***** PAGE TEXT

Even though I was used to being (and thriving in) high stress, high demand, intense and competitive environments, I had reached the end of my rope. My nervous system was shot and I was dying on the inside.

So, why did I stay? Why did I even say yes in the first place despite the dread I felt?

I said yes because it’s what I thought I was supposed to do. I said yes because I didn’t know what else to do. I said yes because I didn't know any better: I had a nervous system that was trained (and traumatized) to find comfort, safety and familiarity in stressful and adrenaline-fueled situations.

I said yes because years before, someone had told me “this is what success looks like” and I had listened and diligently obeyed.

Now, don’t get me wrong, I don’t regret any of my time there. I learned invaluable lessons, developed really important skills and met amazing people.

And more importantly, because I was living so far outside of my authentic self and my energetic blueprint, but knew that I didn’t want to just jump to another job and be stuck with the same issues, I was actually forced to figure myself out. I chose to heal during my time there and discover who I really was and what I really wanted (or at least the next iteration of it).

But how often do we do this? How often do we define our dreams (and ourselves) based off of trauma and outside influences? How often do we choose (and stay in) jobs, relationships, schools, etc. based off of dysregulated nervous systems and definitions of success that were never ours to begin with?

How often do we choose a path, conscious or unconsciously, that was never ours to walk and block our own unique creativity, intuition and blessings?

I’d venture to say many of us who are reading this.

But.........these days my dreams and days look very different. My days at a corporate job are behind me.

I am writing this from a park drinking some hot tea and watching a very therapeutic massage happening in front of me (and asked said masseuse for their information). I’m doing work that doesn’t feel like work with really cool people and I spend a lot of time resting and towards my art, my passions and cultivating loving community and relationships.

**********
***** SUPPLIED RECORDS

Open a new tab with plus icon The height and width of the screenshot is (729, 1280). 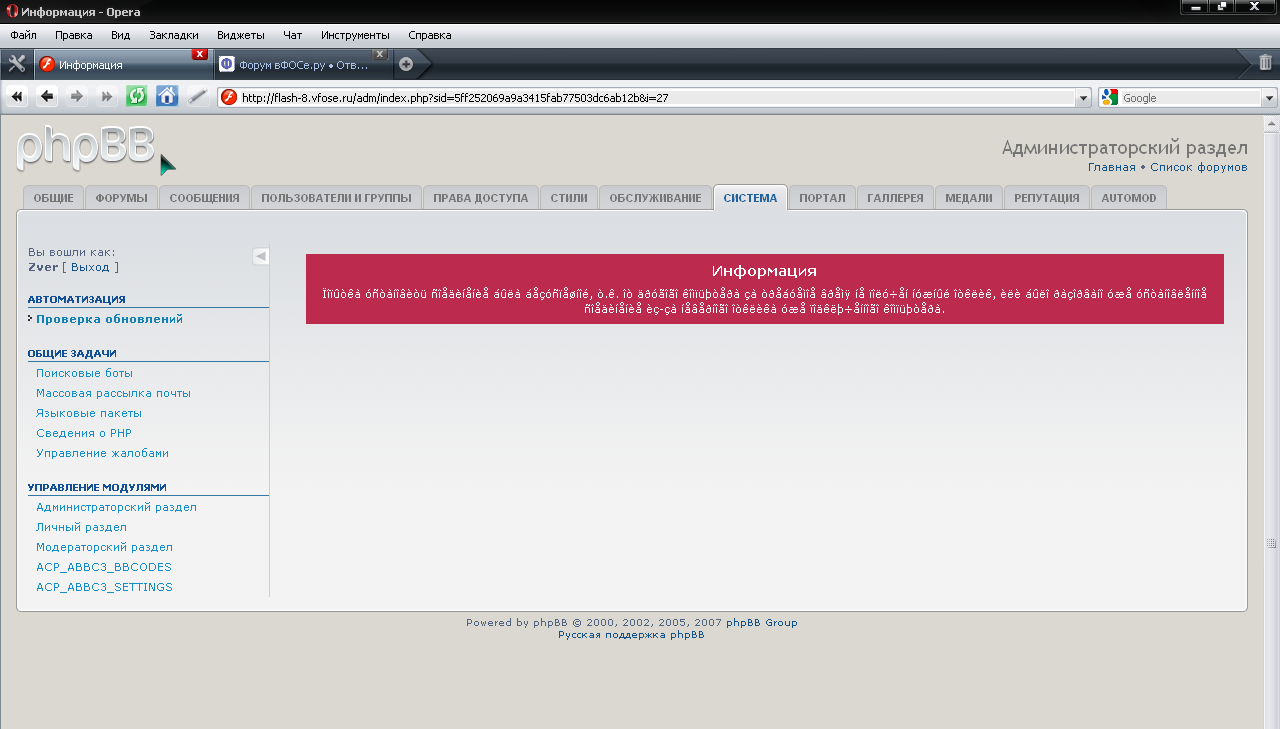(405, 64)
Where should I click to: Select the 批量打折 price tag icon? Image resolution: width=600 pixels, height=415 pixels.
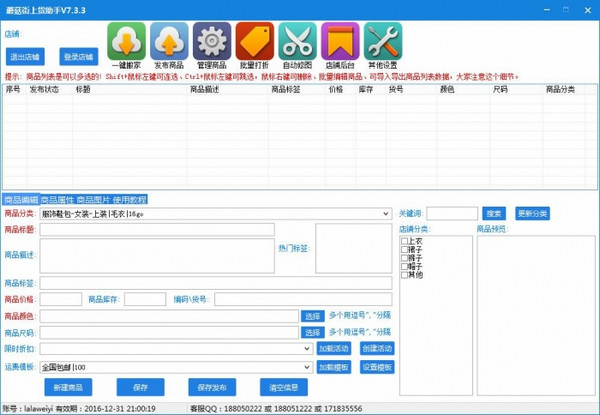click(x=255, y=42)
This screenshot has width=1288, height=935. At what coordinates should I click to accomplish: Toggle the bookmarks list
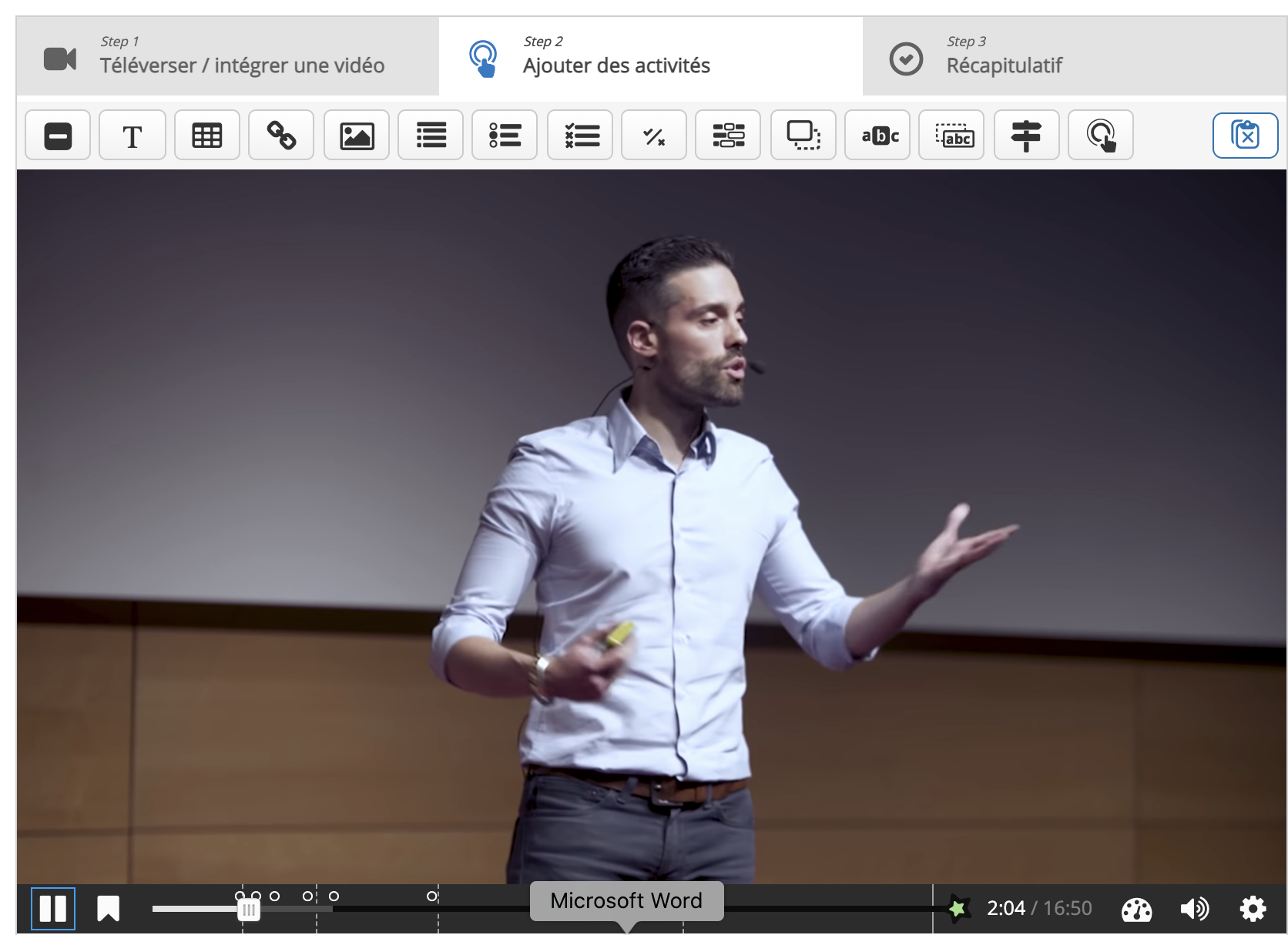pyautogui.click(x=109, y=909)
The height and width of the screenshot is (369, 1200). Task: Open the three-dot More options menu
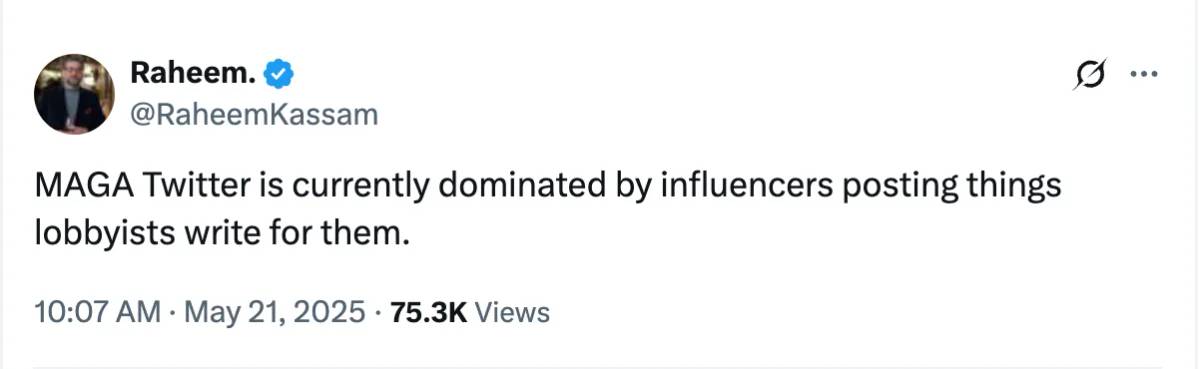pyautogui.click(x=1142, y=74)
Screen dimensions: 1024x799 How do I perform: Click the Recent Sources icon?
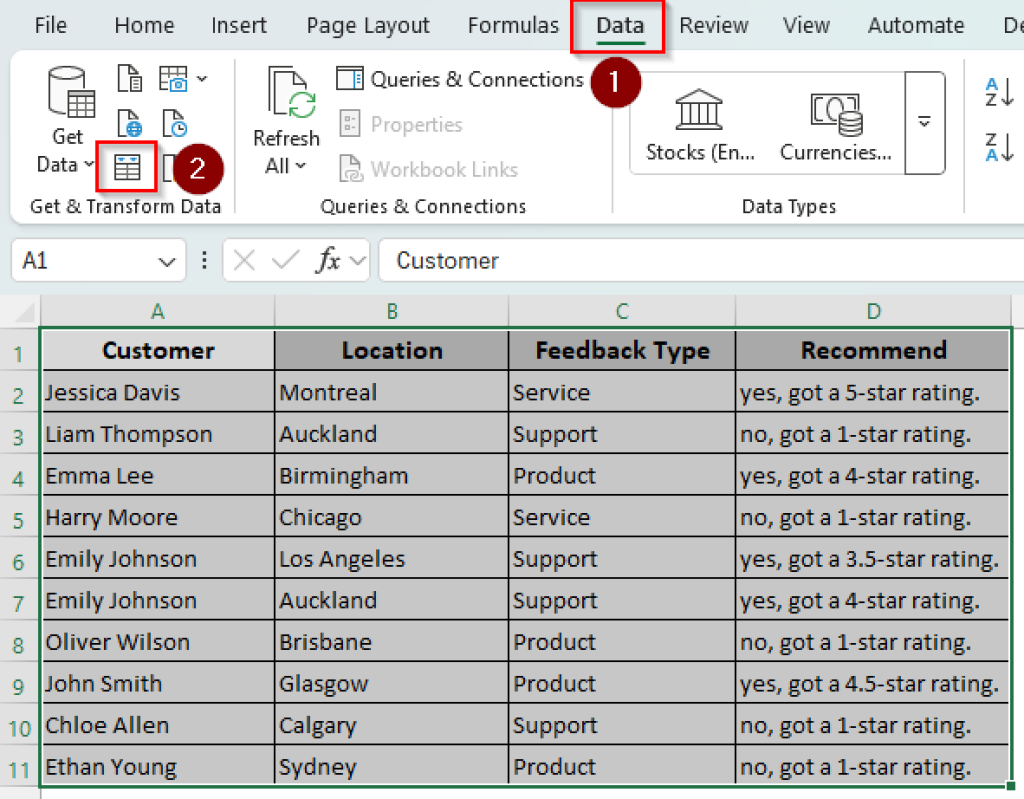coord(173,121)
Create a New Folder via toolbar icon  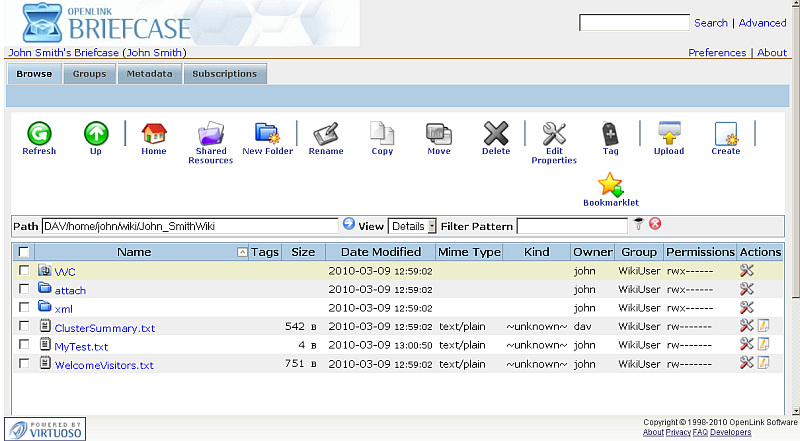coord(267,133)
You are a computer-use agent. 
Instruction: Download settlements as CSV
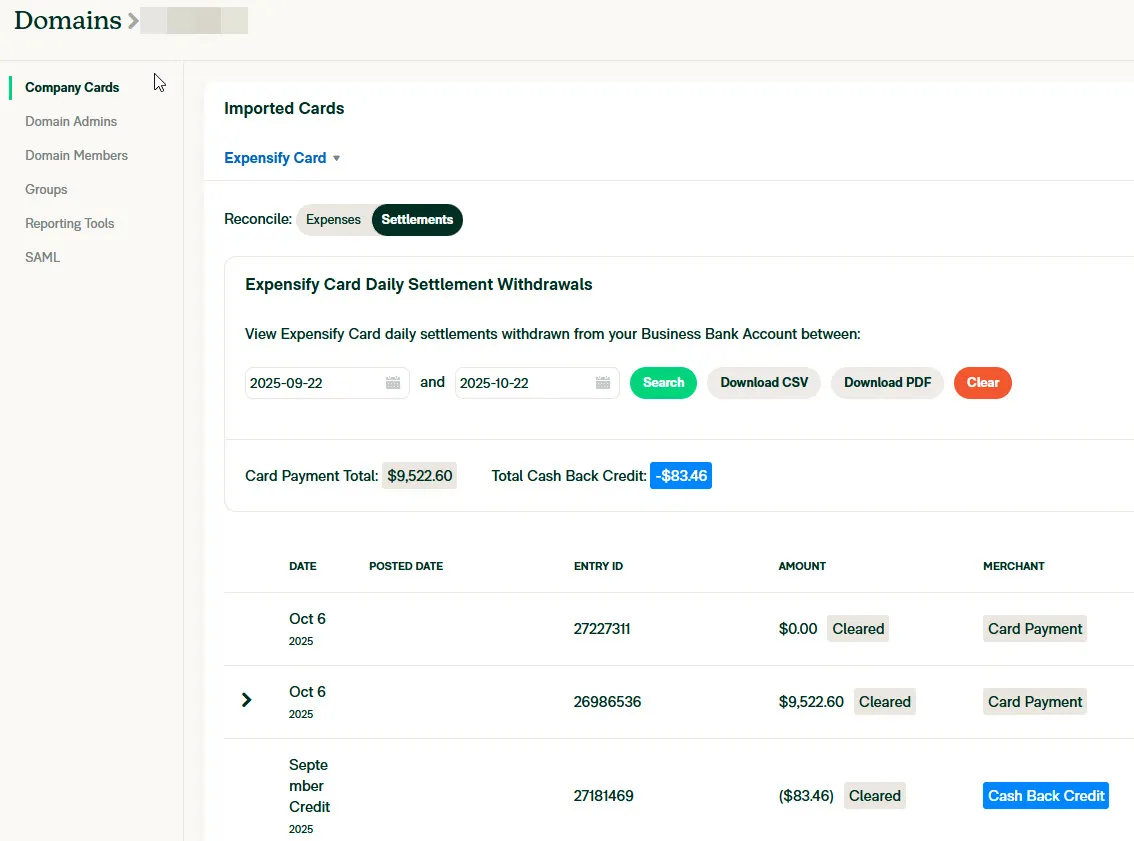[x=764, y=383]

**********

**ABOUT THIS EXERCISE**:
Rewrite the part of the career-burnout text starting at "Even though I" and ending at "met amazing people.", changing "invaluable" to "priceless". The records come from a different source than the text.

**THE ANSWER**:
Even though I was used to being (and thriving in) high stress, high demand, intense and competitive environments, I had reached the end of my rope. My nervous system was shot and I was dying on the inside.

So, why did I stay? Why did I even say yes in the first place despite the dread I felt?

I said yes because it’s what I thought I was supposed to do. I said yes because I didn’t know what else to do. I said yes because I didn't know any better: I had a nervous system that was trained (and traumatized) to find comfort, safety and familiarity in stressful and adrenaline-fueled situations.

I said yes because years before, someone had told me “this is what success looks like” and I had listened and diligently obeyed.

Now, don’t get me wrong, I don’t regret any of my time there. I learned priceless lessons, developed really important skills and met amazing people.